In “Chinatown” Jake slowly works his way to the top to find the source of the corruption. The stoned detective is more holistic. He has a sense that “as above, so below!” and “Meet the new boss, same as the old boss!”

He’s first going to fix what’s broken within or at least make peace with it.

Inherent Vice Movie CLIP - I Need Your Help Doc (2014) - Joaquin Phoenix Movie HD

In the vastly underrated “Inherent Vice” (still believe Joaquin Phoenix deserves an Oscar nom for this role) you have Fascism battling Communism as the backdrop. Our lovable doper detective Larry “Doc” Sportello navigates treacherous waters of solving a missing person’s case. He’s high, everyone’s high, but it keeps him calmly neutral and nonjudgmental.

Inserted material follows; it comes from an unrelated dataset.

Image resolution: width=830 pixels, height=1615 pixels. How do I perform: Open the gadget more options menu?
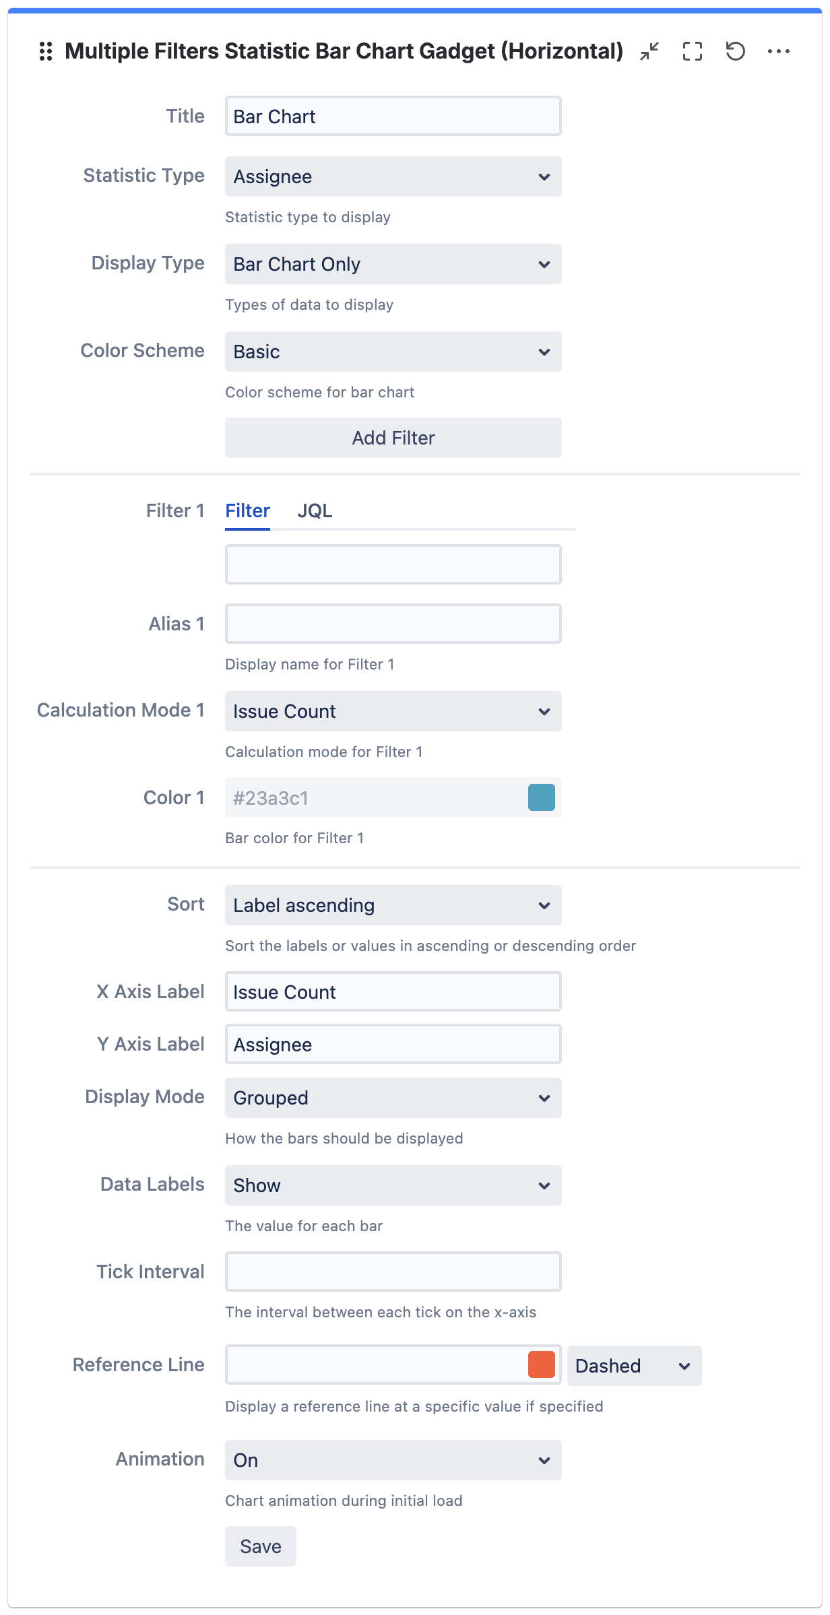(778, 51)
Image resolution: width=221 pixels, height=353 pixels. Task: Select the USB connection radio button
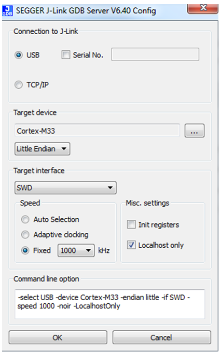19,55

In the brilliant HBO show, “Bored to Death” which ran for three seasons (2009-2011) you have Jason Schwartzman, Zach Galifiankis, and Ted Danson (who’s so good in this it’s criminal it didn’t get another season) as three misfit detectives who are high all the time. The biggest mystery of all is who’s Jonathan Ames’ (Schwartzman) father and where does his missing sense of adulthood stem from versus uncovering the illuminati or any grand conspiracy.

Watch Pineapple Express Trailer

“Pineapple Express” rounds out the stoned detective genre. Once more, the focus is on my smaller concerns.

If Sam Spade, Philip Marlow, and Mike Hammer had only gotten high, maybe they’d have realized that the real mystery to be solved involved their own hubris and participation in the whole scheme of things to begin with.

Maybe the stoned detective knows something important that we should all pay attention to, “What you focus on expands for you.”

Which explains why the rug is so important after all.

It tied the room, and reality, together man.

3 Comments

  1. Robert Altman’s The Long Goodbye did a great job of putting Phillip Marlowe into the milieu of ’70s Los Angeles. What made the film great was that it didn’t try to resolve the anachronism of having a hard-bitten noir detective in the Flower Power era, it underlined it. The anachronism was the point of the story. Elliott Gould’s Marlowe was a conservative man of honor, who wore a black suit while surrounded by scumbags and hippie chicks in bikinis who were completely off his wavelength. That’s what made him so interesting: by standing out like a sore thumb, he embodied the values that had been lost in post-Vietnam America.

      1. Brick was awesome. I’m really interested to see what the director, Rian Johnson, will do with Star Wars Episode 8.